Date: Mon, 13 Sep 2010 12:01:07 -0700	[thread overview]
Message-ID: <87mxrlzcwc.fsf@deeprootsystems.com> (raw)
In-Reply-To: <20100913173933.5d0a6392@surf> (Thomas Petazzoni's message of "Mon, 13 Sep 2010 17:39:33 +0200")

Thomas Petazzoni <thomas.petazzoni@free-electrons.com> writes:

> Hello,
>
> On Mon, 13 Sep 2010 07:56:54 -0700
> Kevin Hilman <khilman@deeprootsystems.com> wrote:
>
>> Looks like DSS has not been initialized, so is not hitting RET.
>> 
>> Do you have the DSS driver enabled and built-in?  Without this (and
>> until we have DSS converted to hwmod) the DSS HW is not in a state that
>> can hit the low power mode.  If the DSS driver is allowed to initialize,
>> even without a panel, it should set the DSS HW in a state that will then
>> allow RET.
>
> Indeed:
>
> $ grep DSS .config
> # CONFIG_OMAP2_DSS is not set
>
> It's not enabled simply because it isn't enabled by omap3_defconfig. So
> maybe it should also be fixed for this ?
>
> I have zero knowledge of DSS, but shouldn't the kernel be able to
> suspend properly even if the DSS driver is disabled ? 

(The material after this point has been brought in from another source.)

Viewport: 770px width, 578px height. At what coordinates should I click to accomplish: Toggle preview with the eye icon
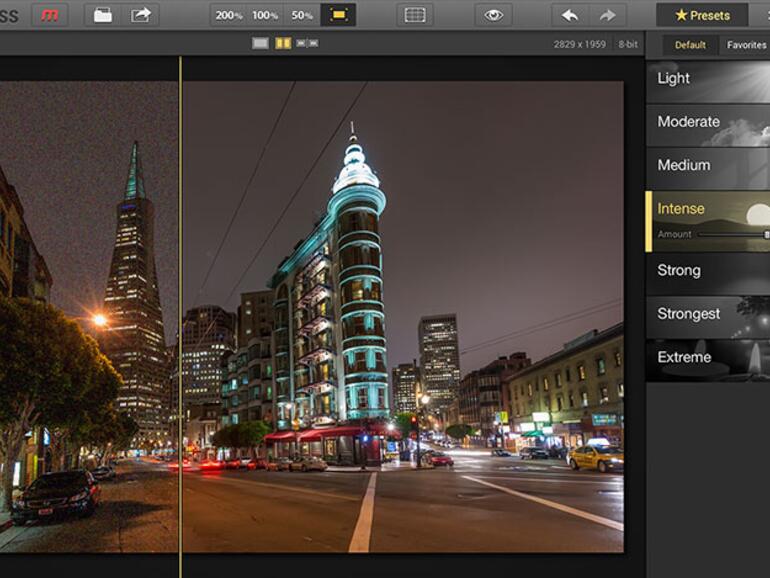(x=492, y=15)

Yes, it should, and it's almost there.

> But maybe it's too complicated to have the DSS init sequence required
> to allow the system to hit RET outside the DSS driver. Thoughts ?

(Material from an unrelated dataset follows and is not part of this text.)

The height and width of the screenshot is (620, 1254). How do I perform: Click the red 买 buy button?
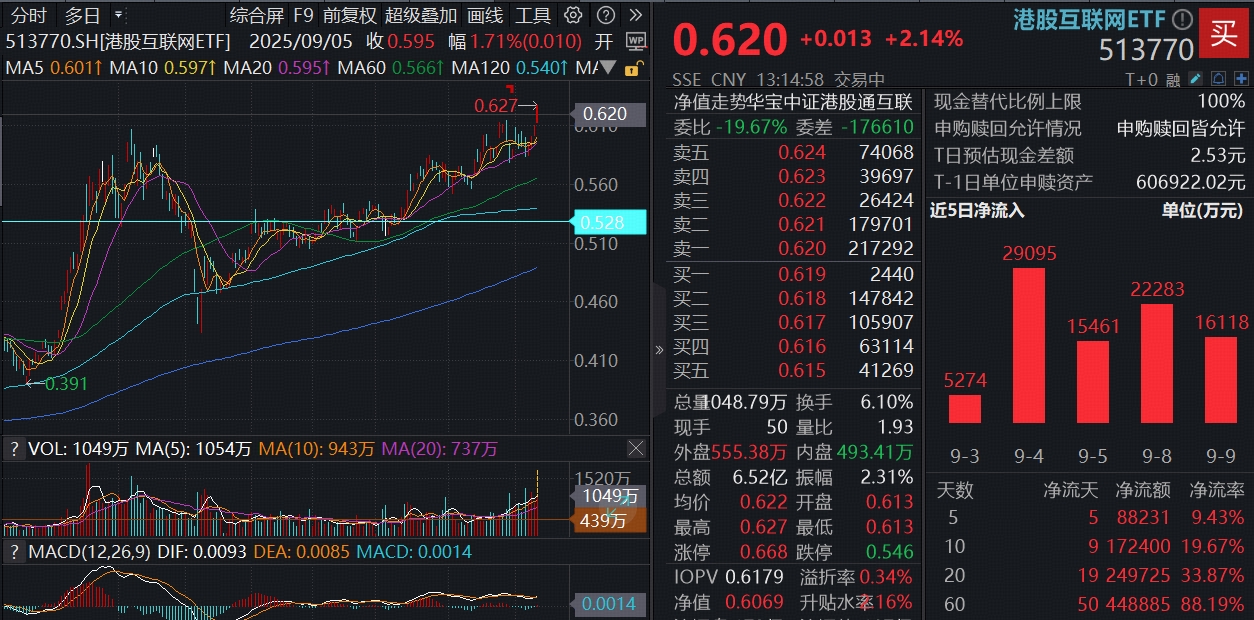1224,33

One of the multiple motivations for moving to the omap_hwmod model of
describing all the HW IP blocks in a central location is so that we have
a common init and reset for every on-chip device. 

Once an omap_hwmod exists for a device, during init, the hwmod core will
ensure that that block is properly initialized, reset and in a state
that will not prevent the chip from entering low-power sleep.  This will
happen in the hwmod core, and is independent of the existence of a
driver for that device, so will solve problems like this one.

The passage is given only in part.